Exercise input:
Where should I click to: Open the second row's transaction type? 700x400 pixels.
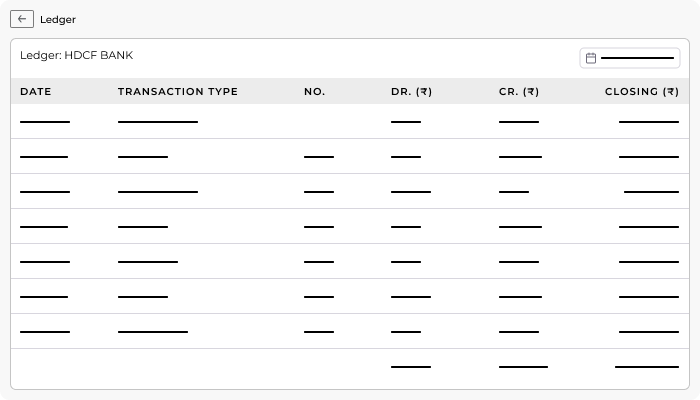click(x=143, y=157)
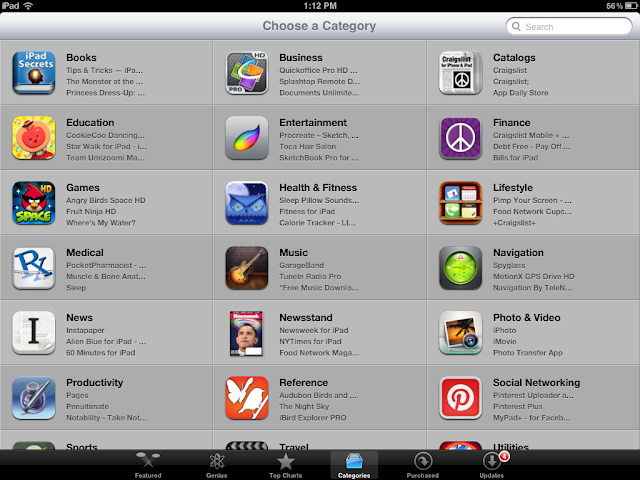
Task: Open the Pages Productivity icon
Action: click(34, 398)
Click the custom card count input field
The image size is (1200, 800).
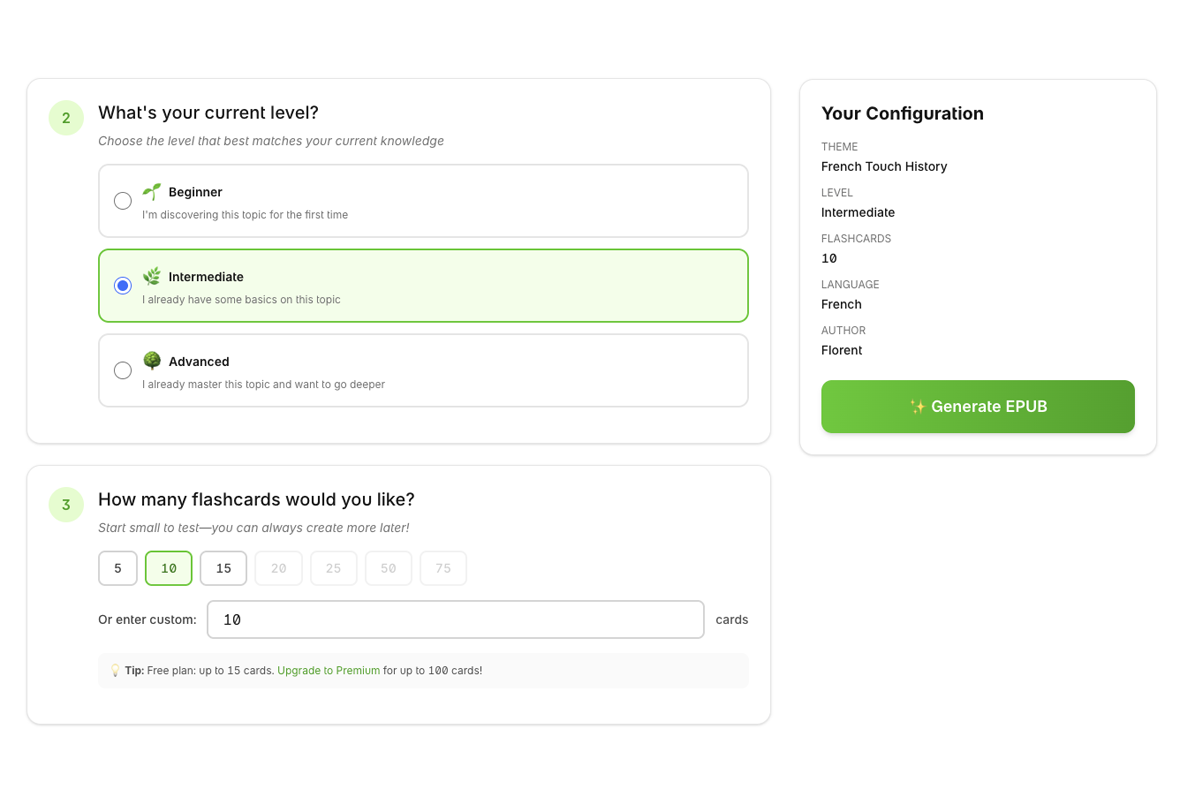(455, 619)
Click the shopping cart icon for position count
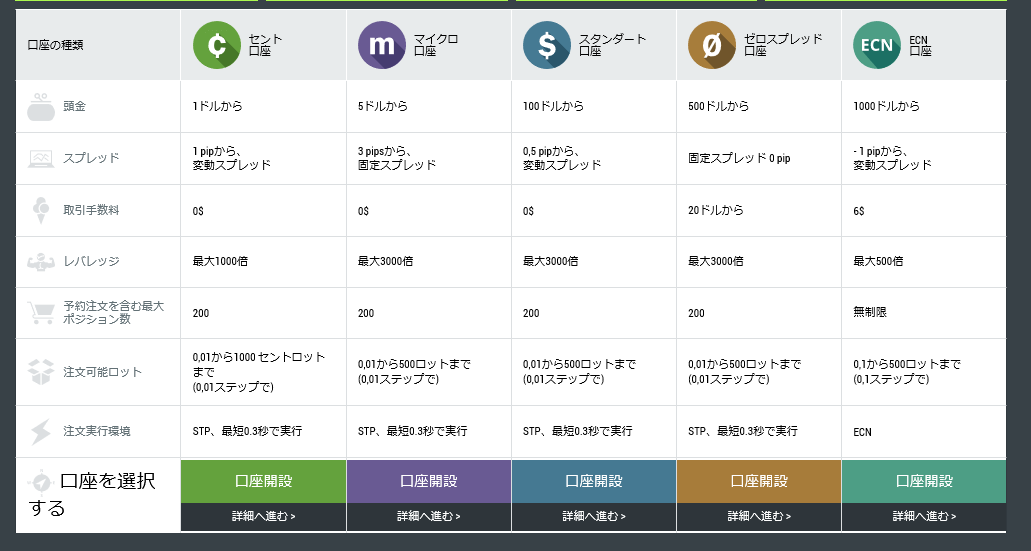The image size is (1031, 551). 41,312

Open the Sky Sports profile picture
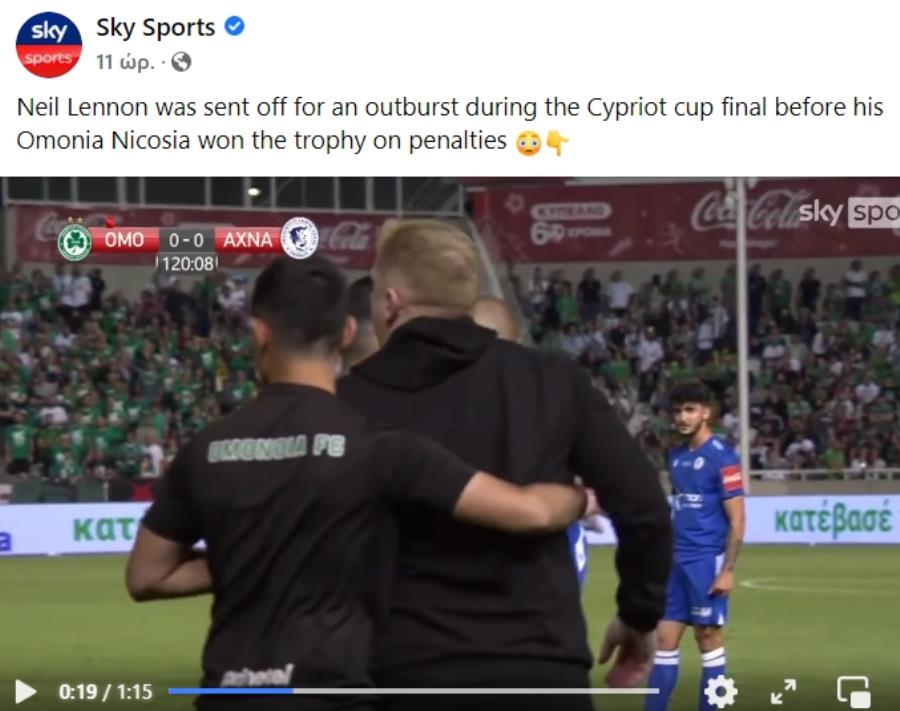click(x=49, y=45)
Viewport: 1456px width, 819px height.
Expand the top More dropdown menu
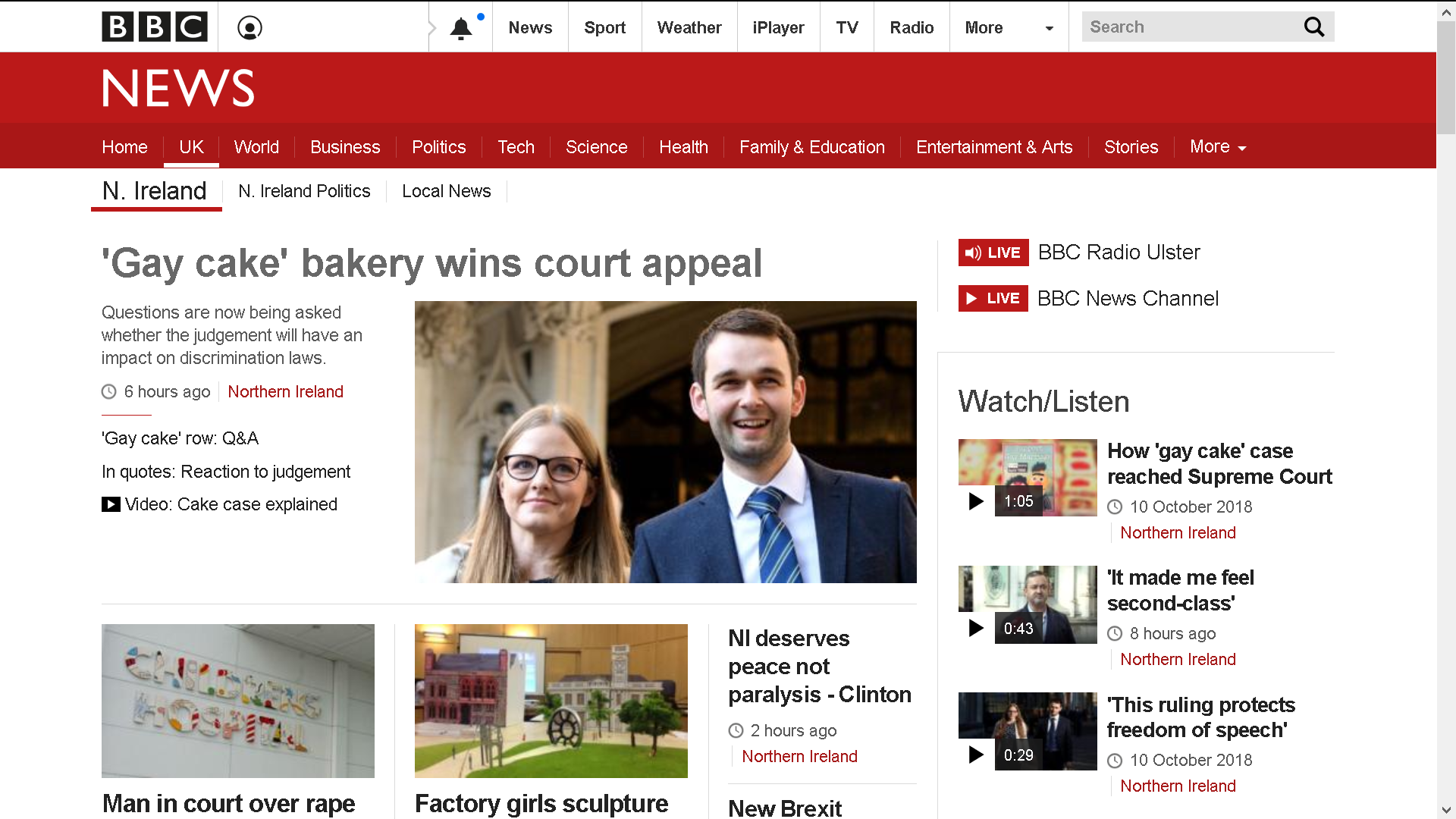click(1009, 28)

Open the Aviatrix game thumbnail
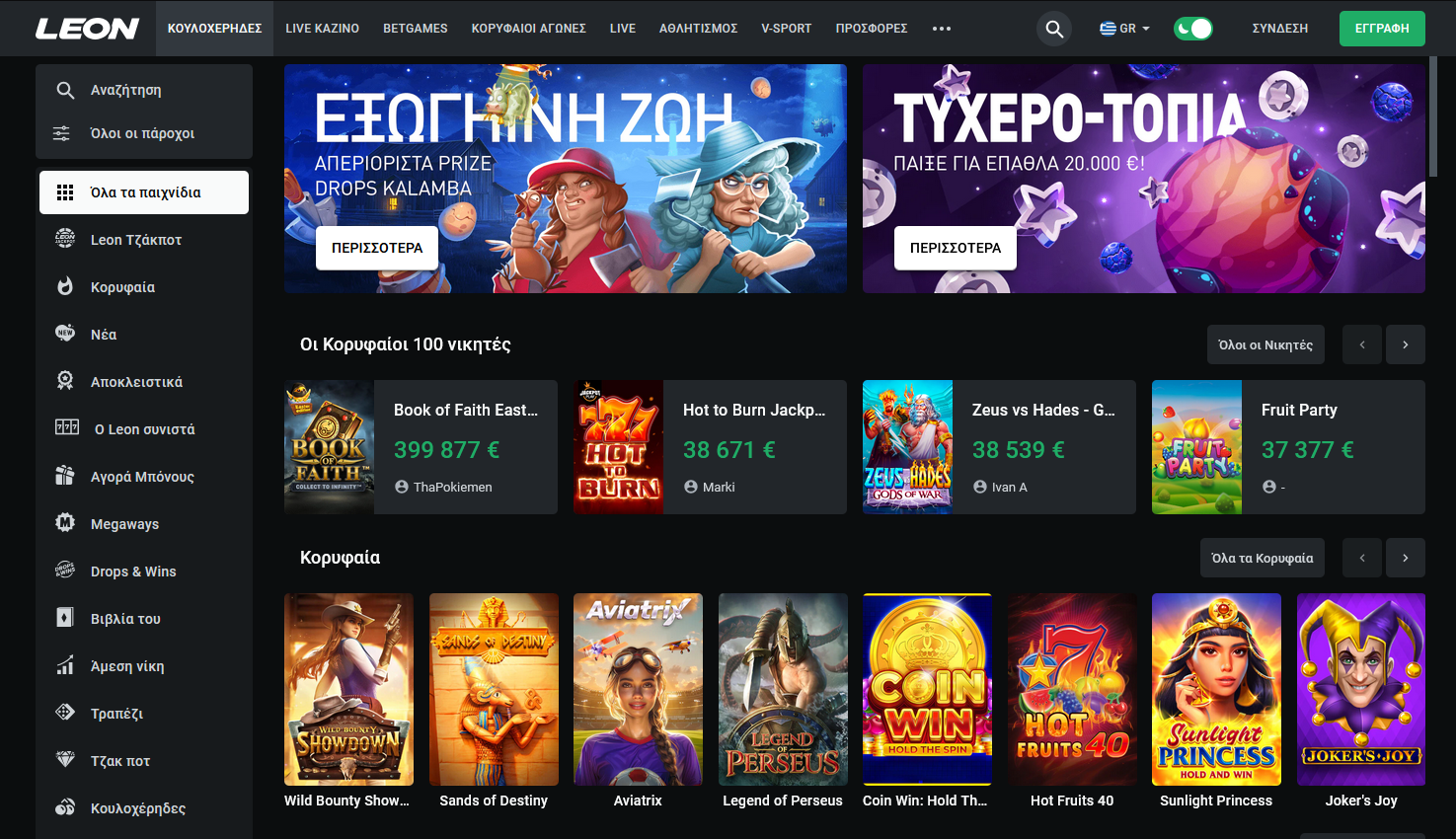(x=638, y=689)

What is required:
Every line from the one containing "Expand the top More dropdown menu" through the final line of the records above is to be written out exactly; nothing else, and no pictures.

Final answer:
Expand the top More dropdown menu
click(1009, 28)

Open the Aviatrix game thumbnail
(x=638, y=689)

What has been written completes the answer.